Dopo 4 ore in NBPA era giunto il momento di salutare Matteo e tutti i ragazzi che avevo conosciuto per dirigermi a Bryant Park ed incontrare un altro Matteo, che non conoscevo ancora, ma al qualche dovevo già qualcosa. Si, perché è grazie ad una storia di Matteo Marchi, il fotografo sportivo mio vicino di casa, che avevo scoperto il concorso e poi quello che è successo lo sapete già. Ma anche le cose belle hanno una fine e bisognava tornare a casa: ultimo pranzo con i ragazzi italiani su Park Ave, salutando di corsa, in ritardo per il volo, mi lancio su un taxi, sapendo e volendo che quella non fosse la fine, ma solo un inizio.
Keep Moving Forward
Mi porto nel cuore forse l’esperienza più intensa della mia vita, per come è iniziata e per come non voglio che finisca. In un momento come quello che sta passando negli ultimi anni la pallacanestro italiana, la possibilità data a giovani ragazzi da questo contest, anche solo per il fatto di poter esprimere un’idea, instaurerà, certamente con i dovuti tempi, un discorso attorno al mondo della palla a spicchi tra le nuove generazioni, vogliose di dire, vogliose di fare. Reputo l’esperienza e il lavoro sul campo il migliore dei premi, per provare le cose sulla pelle e capire le dinamiche dall’interno. Quando sei catapultato in un mondo nuovo, senza nessuno che ti può aiutare, (come dicono gli americani, quando esci dalla tua “comfort zone”), la tua voglia di fare è l’unica cosa che ti porta a imparare, conoscere e crescere come professionista e come persona.

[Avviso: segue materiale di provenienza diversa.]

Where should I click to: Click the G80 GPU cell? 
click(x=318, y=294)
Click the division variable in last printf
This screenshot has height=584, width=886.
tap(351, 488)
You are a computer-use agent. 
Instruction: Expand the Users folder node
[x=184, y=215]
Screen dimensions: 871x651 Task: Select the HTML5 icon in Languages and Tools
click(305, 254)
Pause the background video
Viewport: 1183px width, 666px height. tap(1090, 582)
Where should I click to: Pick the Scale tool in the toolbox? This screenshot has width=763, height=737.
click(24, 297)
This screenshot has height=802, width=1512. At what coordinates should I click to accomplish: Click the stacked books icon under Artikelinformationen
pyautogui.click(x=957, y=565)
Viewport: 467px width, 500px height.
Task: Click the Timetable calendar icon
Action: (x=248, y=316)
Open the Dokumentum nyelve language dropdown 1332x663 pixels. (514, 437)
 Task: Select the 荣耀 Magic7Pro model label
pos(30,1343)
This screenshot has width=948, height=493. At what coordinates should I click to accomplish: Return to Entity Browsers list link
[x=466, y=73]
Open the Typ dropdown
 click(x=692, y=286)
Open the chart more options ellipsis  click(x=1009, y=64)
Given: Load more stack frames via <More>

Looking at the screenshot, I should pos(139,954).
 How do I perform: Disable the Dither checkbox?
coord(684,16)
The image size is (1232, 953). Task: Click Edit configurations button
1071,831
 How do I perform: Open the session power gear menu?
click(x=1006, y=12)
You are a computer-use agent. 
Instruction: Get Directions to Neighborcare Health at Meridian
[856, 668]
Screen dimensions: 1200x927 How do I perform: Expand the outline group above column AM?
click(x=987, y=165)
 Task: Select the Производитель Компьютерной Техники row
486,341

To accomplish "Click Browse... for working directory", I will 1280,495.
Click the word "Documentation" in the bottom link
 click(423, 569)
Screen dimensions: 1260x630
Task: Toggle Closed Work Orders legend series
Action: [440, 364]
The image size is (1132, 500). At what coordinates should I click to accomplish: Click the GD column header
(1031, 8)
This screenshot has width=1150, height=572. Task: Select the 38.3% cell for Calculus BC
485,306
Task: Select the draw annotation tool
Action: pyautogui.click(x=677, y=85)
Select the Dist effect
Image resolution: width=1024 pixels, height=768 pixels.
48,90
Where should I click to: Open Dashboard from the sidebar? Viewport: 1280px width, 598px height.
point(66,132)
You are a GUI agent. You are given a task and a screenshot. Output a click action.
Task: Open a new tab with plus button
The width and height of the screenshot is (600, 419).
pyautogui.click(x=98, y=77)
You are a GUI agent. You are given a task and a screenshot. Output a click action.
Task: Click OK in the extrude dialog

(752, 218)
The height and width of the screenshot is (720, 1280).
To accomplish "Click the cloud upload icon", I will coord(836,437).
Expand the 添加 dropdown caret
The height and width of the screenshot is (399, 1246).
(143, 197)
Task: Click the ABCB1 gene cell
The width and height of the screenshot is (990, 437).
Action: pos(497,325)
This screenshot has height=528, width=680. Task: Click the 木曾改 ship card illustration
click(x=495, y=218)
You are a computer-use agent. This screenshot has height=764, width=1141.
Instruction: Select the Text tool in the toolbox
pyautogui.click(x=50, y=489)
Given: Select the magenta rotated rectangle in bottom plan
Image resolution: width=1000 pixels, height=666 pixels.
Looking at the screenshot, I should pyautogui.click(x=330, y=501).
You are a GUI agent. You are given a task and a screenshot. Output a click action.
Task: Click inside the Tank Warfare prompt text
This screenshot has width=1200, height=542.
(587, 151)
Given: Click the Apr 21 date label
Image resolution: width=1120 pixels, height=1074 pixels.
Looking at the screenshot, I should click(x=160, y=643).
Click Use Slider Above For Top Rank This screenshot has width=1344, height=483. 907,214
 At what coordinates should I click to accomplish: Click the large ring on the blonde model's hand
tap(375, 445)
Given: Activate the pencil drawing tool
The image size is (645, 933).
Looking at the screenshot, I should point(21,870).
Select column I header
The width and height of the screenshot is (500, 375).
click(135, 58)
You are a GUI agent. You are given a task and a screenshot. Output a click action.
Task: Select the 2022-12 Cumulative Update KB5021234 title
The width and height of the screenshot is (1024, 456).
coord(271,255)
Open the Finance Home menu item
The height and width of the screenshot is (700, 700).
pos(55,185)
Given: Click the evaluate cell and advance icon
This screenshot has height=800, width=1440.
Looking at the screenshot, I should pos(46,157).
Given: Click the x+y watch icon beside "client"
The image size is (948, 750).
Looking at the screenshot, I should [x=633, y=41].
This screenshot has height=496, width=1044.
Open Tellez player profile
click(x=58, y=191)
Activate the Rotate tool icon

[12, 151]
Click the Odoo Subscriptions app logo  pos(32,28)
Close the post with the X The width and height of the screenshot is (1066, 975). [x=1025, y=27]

Ho imparato e mi sono divertito molto, e tutto partendo da un video fatto in parrocchia con i falegnami in sottofondo: così sono diventato the commish, ovvero il 2018 NBA Summer League International Correspondent.
Bravissimo, tanti complimenti per l’esperienza e in bocca al lupo per le prossime!
Pazzesco
Complimenti per il lavoro e per avere condiviso la tua bellissima esperienza!